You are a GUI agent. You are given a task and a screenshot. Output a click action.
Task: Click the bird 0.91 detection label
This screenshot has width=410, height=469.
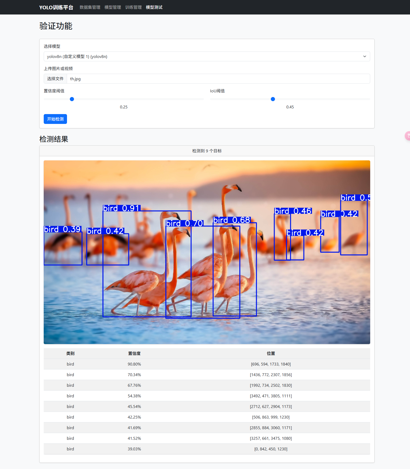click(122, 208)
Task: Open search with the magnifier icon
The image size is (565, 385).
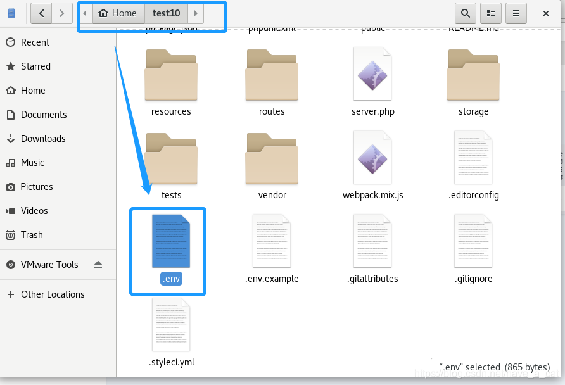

--

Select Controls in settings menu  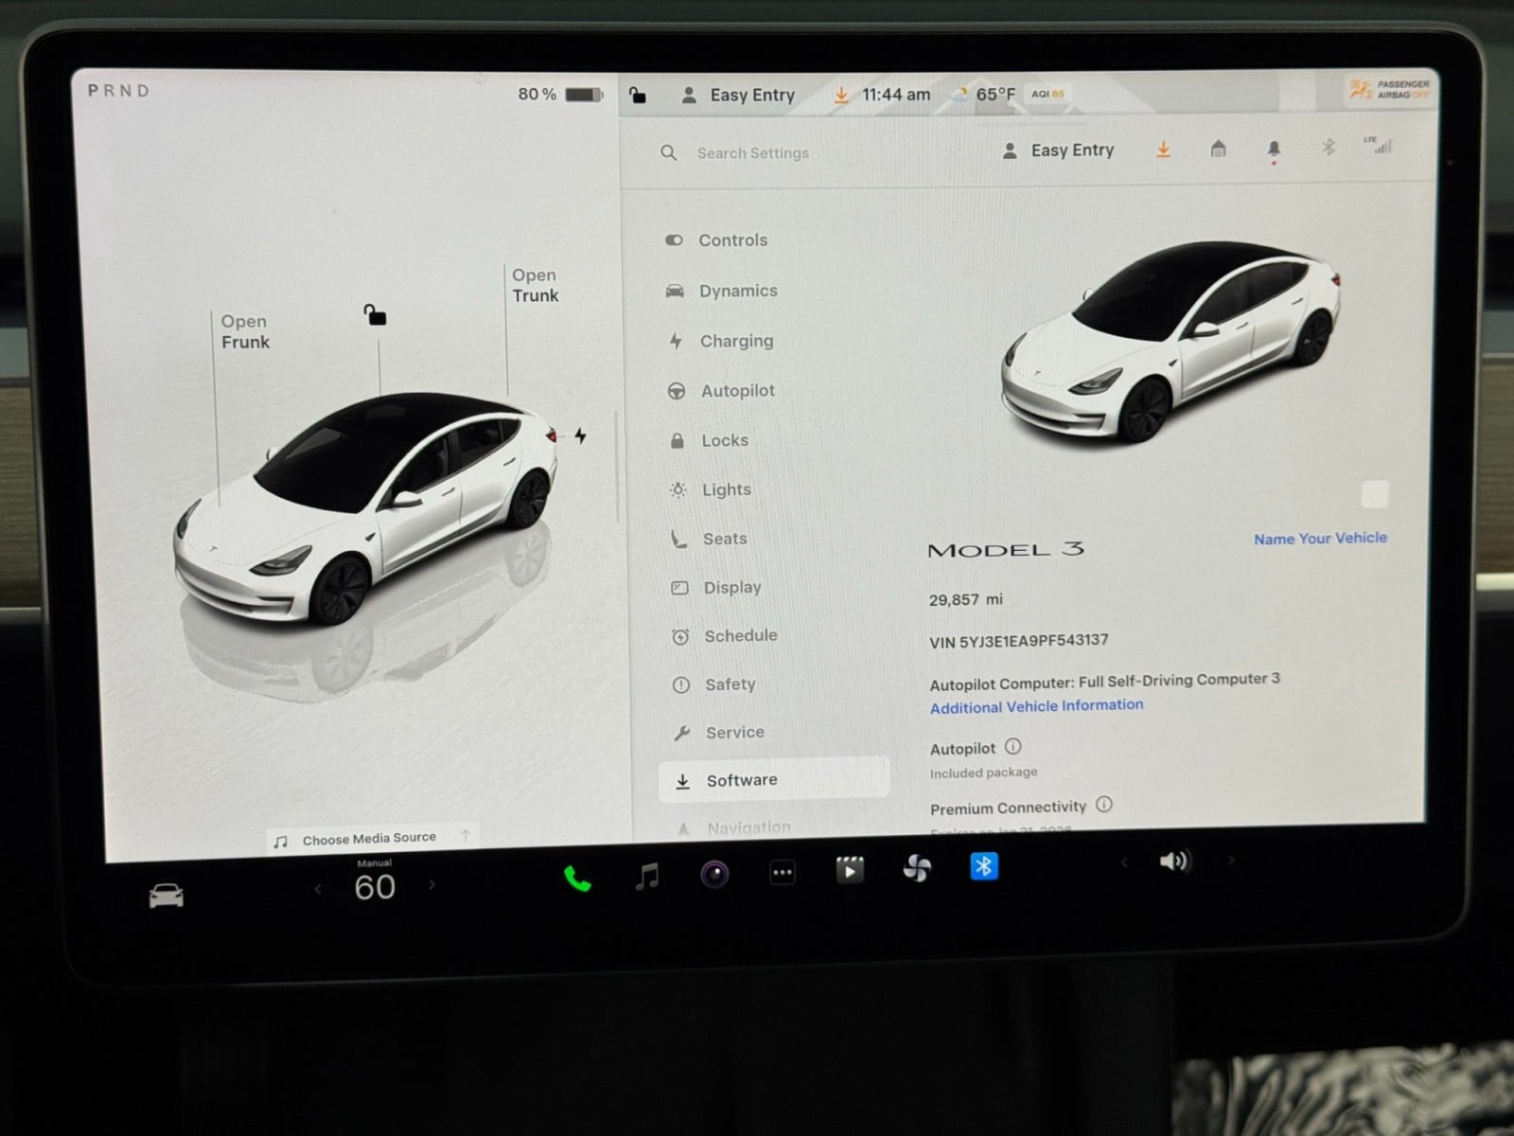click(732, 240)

---

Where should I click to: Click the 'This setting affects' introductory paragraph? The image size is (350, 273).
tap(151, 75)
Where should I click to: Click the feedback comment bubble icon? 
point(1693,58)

▶ **ACTIVITY**
Above are some entries; copy exactly the lines from the line with "Task: Click the bird 0.91 detection label" through the line with "The image size is (565, 385).", both included, but none of the pictures.

▶ **RESPONSE**
Task: Click the bird 0.91 detection label
This screenshot has width=410, height=469.
click(122, 208)
Task: Open search with the magnifier icon
The image size is (565, 385).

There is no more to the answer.